You can tell yourself you’re fighting for the people back home, and the free Goblins, but you’re still killing more and more. And the game loves to remind you of such. The Gobben artificer, who dons a battlesuit not to fight you, but to protect the artefact you’re going for, is killed when her suit backfires. With her conscience no longer guiding the project, the Dwarvengobben uses her technology for the siege. Furthermore, every boss from that point personally hates you, blaming you for her death. This got personal. You made it personal.
At the end of the day, Young Souls isn’t a game with branching pathways or a morality system. It’s a linear dungeon crawler, left-to-right, with upgrades. 1P2P use this framework to hide their story in plain sight; the story requires you to deliver the first blow, to wage war, to kill indiscriminately because that’s what you do in Brawlers. You plough forward, with no thought towards the ramifications of your actions.
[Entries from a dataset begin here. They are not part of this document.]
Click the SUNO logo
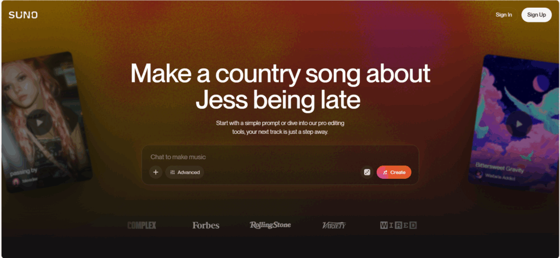 pos(23,15)
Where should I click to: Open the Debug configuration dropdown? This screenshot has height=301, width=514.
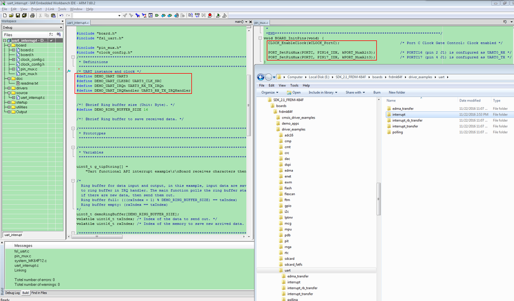click(x=61, y=27)
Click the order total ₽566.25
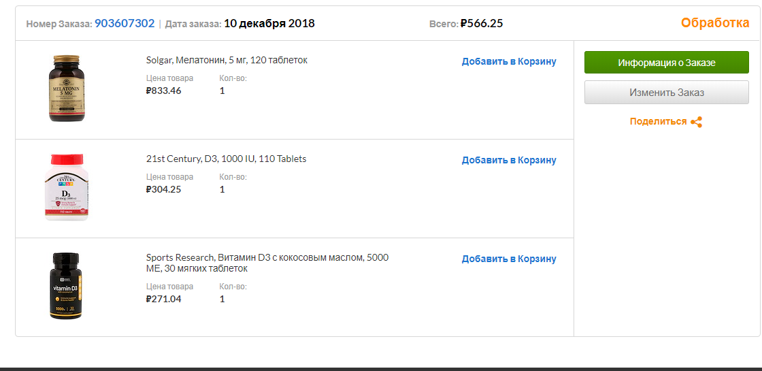The width and height of the screenshot is (762, 371). (x=482, y=23)
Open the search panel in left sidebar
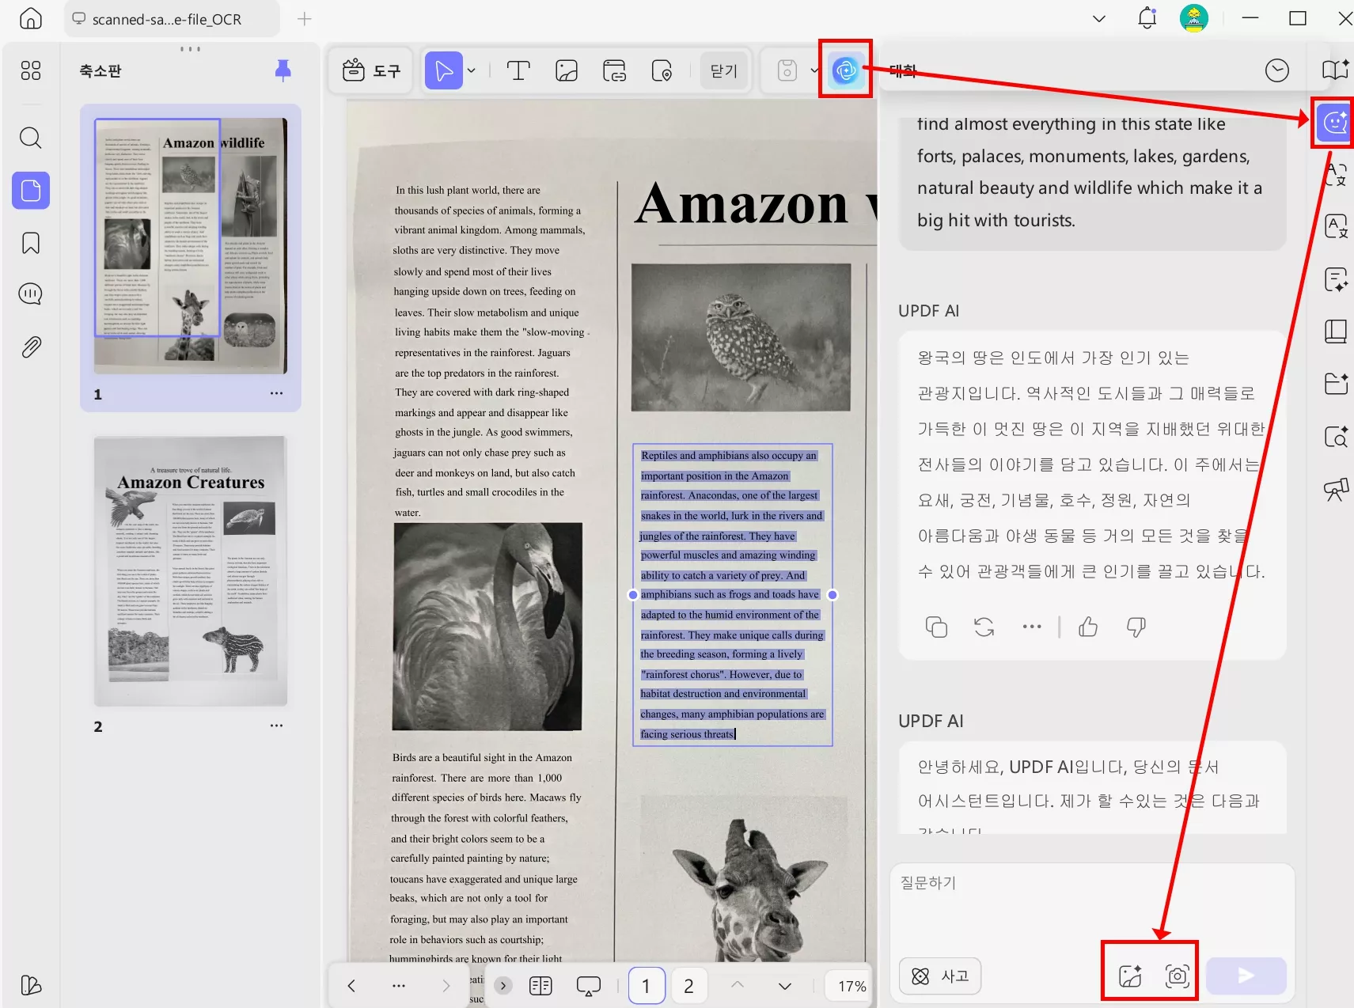The image size is (1354, 1008). click(x=30, y=138)
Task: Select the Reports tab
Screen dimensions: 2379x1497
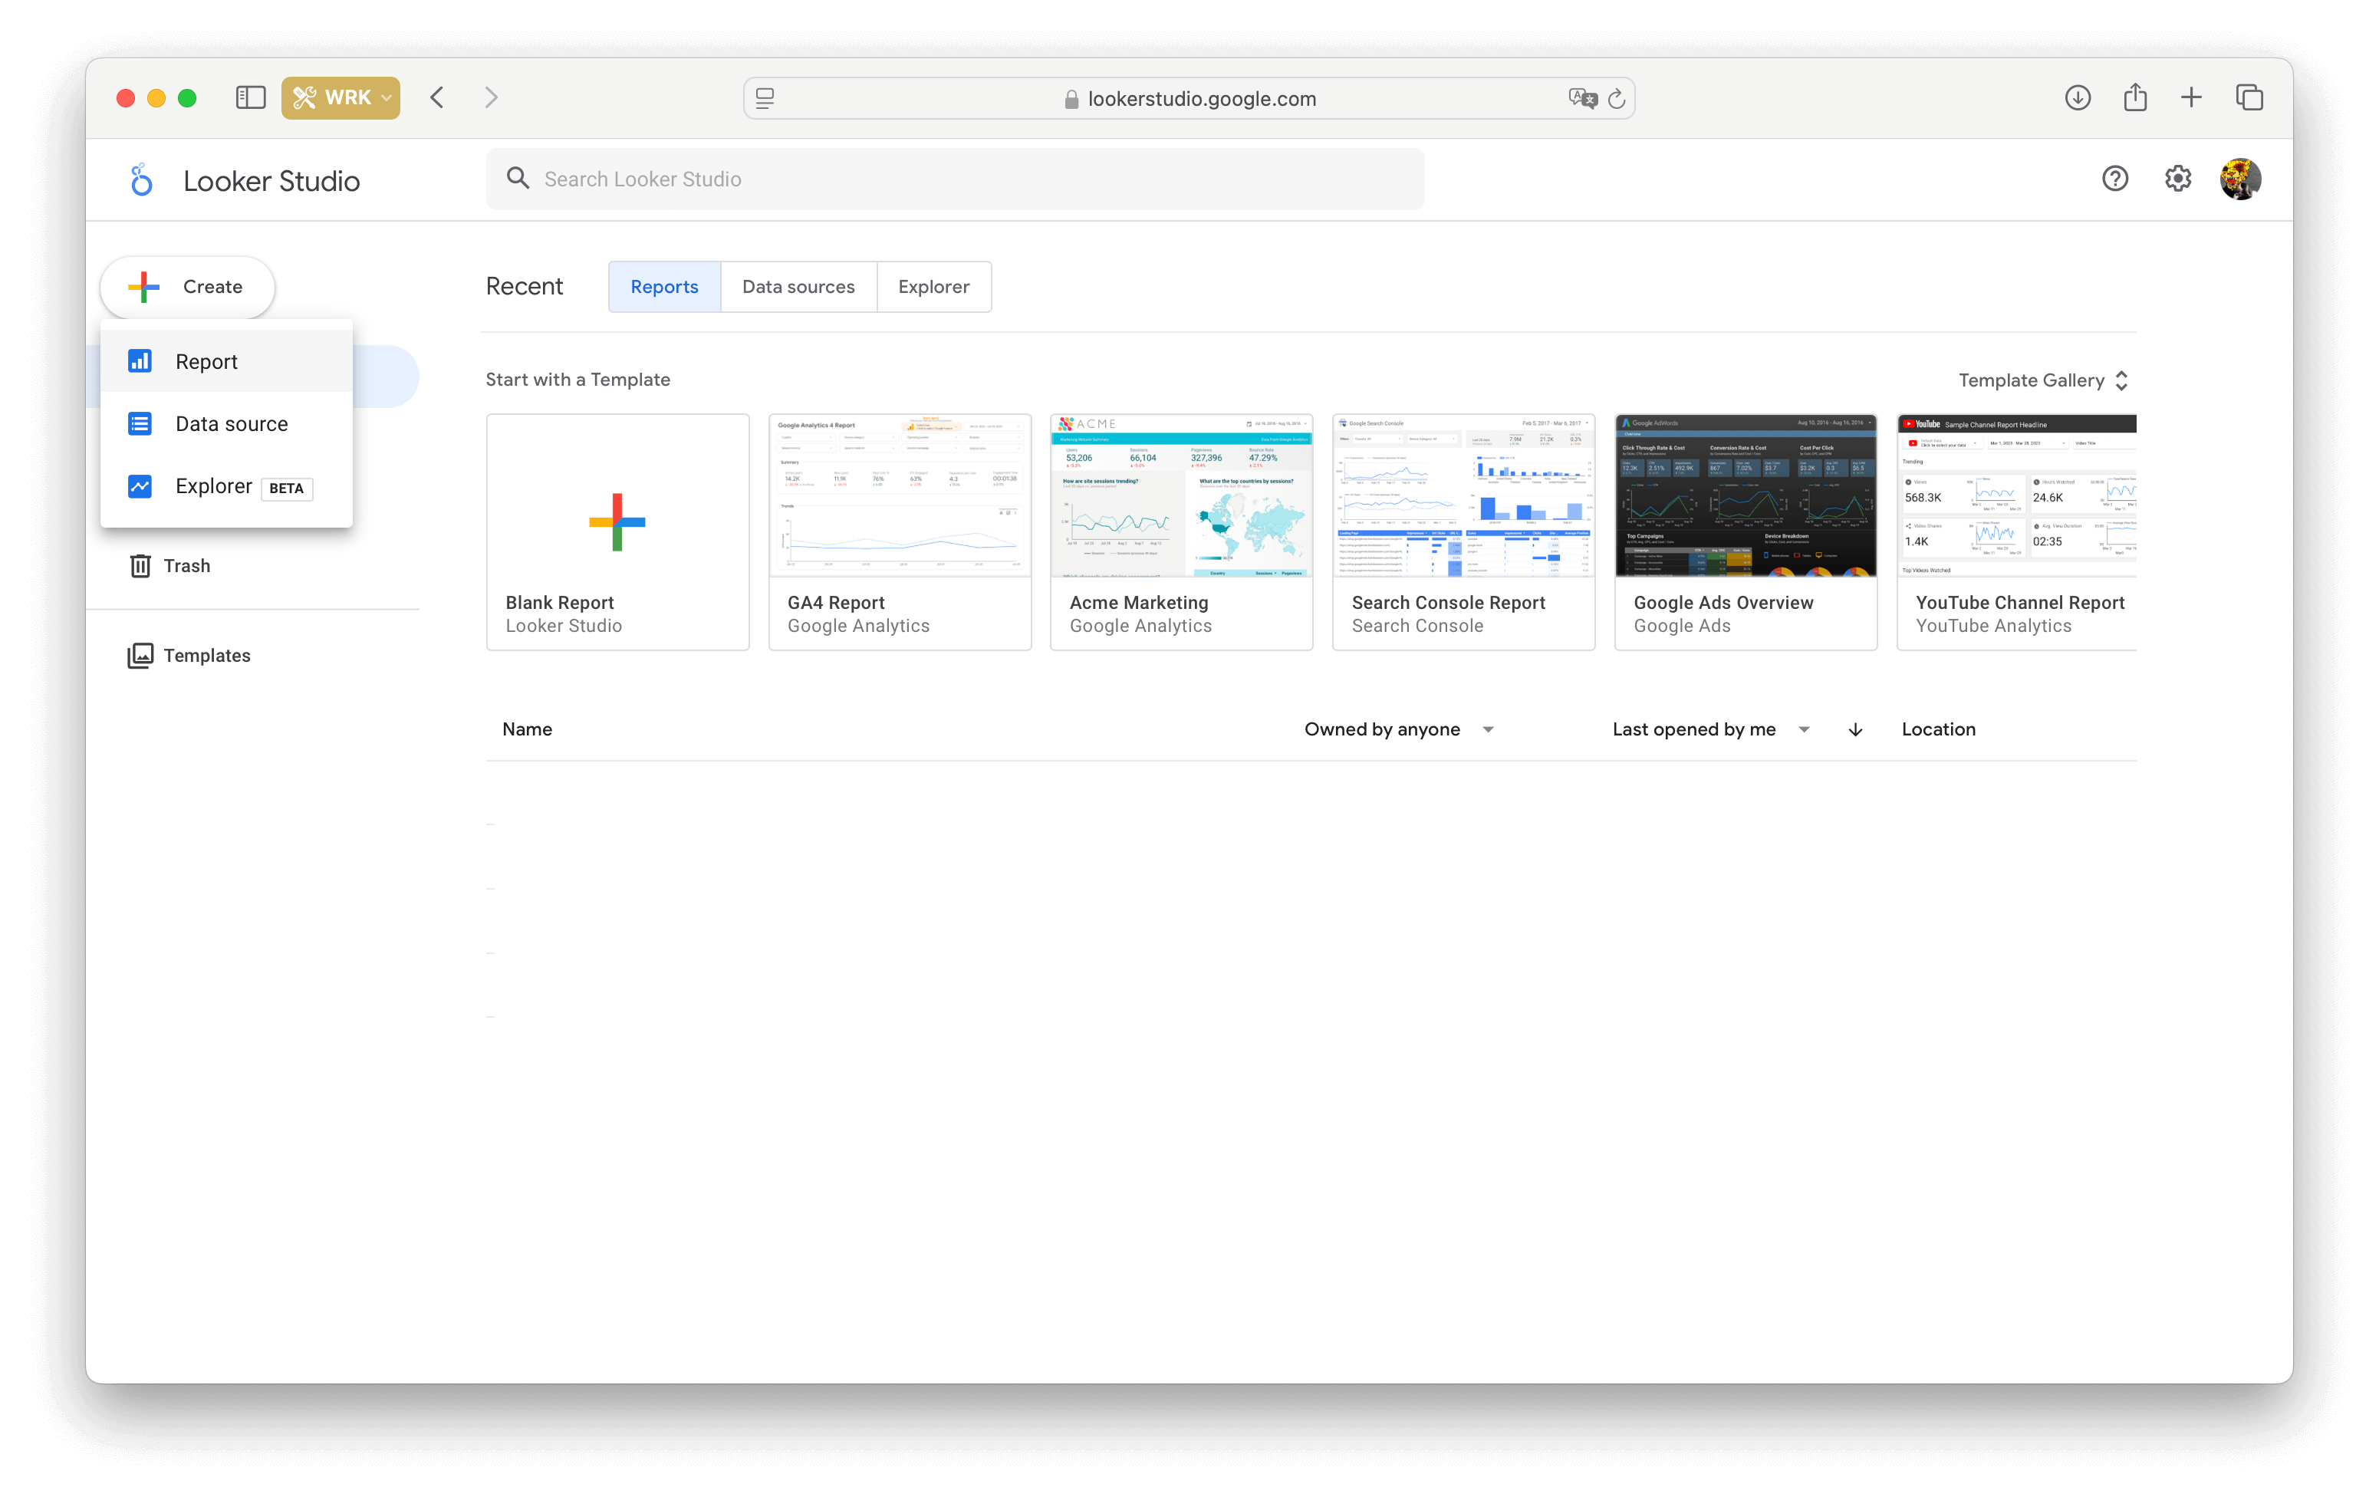Action: pos(663,286)
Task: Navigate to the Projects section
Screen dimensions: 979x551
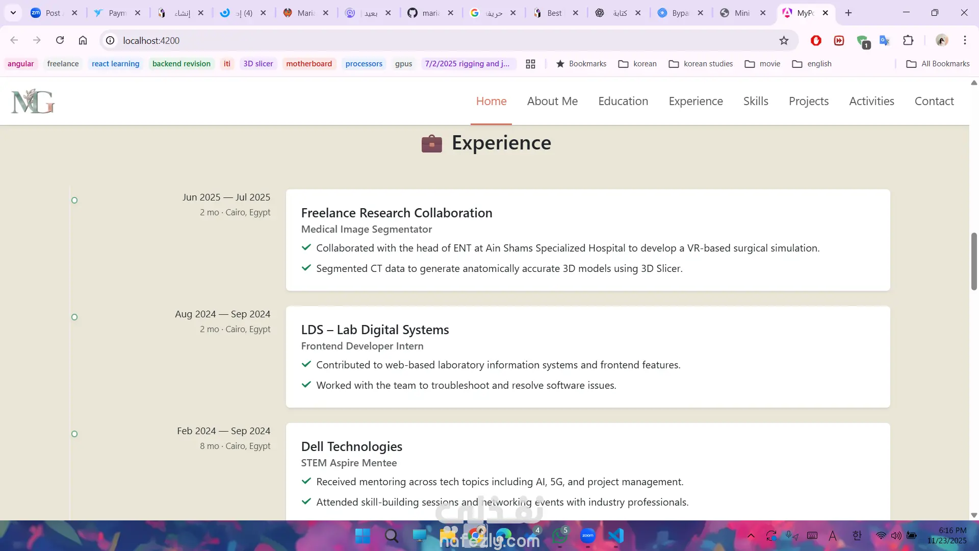Action: point(808,101)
Throughout the game, I questioned the title. Twin Souls would have made more sense, Young seems just to be an obvious fact. But the more I pondered, the more it made sense. The Twins think they have everything sorted out with abrasive personalities, tough demeanours, and they can hold themselves in a fight. Truthfully, though, they’re just kids. They start a war, kill as if they are in a videogame, are reticent to question the Gobbens’ morals, and are more than happy to steal artefacts from one party to give to another, just based on race. That behaviour ultimately leads to tragedy before it can lead to peace. But, when you’re young, you learn lessons by committing mistakes. Young Souls, it works.
Young Souls questions that mentality, and it’s a breath of fresh air for the by-the-numbers genre side-scrolling beat-em-ups have become.